Could you repeat every one of the rows below verbatim, changing nothing?

> _DATA LINES_:
★ ★ ★ ★

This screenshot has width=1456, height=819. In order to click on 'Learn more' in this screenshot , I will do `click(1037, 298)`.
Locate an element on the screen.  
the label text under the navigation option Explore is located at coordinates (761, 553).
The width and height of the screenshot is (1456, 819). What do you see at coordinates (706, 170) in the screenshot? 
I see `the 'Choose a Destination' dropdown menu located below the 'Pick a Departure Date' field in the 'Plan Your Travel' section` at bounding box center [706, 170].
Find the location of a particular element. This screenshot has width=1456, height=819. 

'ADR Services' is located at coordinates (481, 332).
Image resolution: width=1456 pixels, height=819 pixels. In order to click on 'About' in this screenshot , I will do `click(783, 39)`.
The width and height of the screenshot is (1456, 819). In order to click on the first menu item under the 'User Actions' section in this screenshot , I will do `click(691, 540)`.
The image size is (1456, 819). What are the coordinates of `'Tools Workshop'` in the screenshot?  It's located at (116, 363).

★ ★ ★ ★

> _CORRECT ANSWER_:
This screenshot has width=1456, height=819. In order to click on 'Learn more' in this screenshot , I will do `click(1037, 298)`.
Locate an element on the screen.  
the label text under the navigation option Explore is located at coordinates (761, 553).
The width and height of the screenshot is (1456, 819). What do you see at coordinates (706, 170) in the screenshot? 
I see `the 'Choose a Destination' dropdown menu located below the 'Pick a Departure Date' field in the 'Plan Your Travel' section` at bounding box center [706, 170].
Find the location of a particular element. This screenshot has width=1456, height=819. 

'ADR Services' is located at coordinates (481, 332).
Image resolution: width=1456 pixels, height=819 pixels. In order to click on 'About' in this screenshot , I will do `click(783, 39)`.
The width and height of the screenshot is (1456, 819). In order to click on the first menu item under the 'User Actions' section in this screenshot , I will do `click(691, 540)`.
The image size is (1456, 819). What are the coordinates of `'Tools Workshop'` in the screenshot?  It's located at (116, 363).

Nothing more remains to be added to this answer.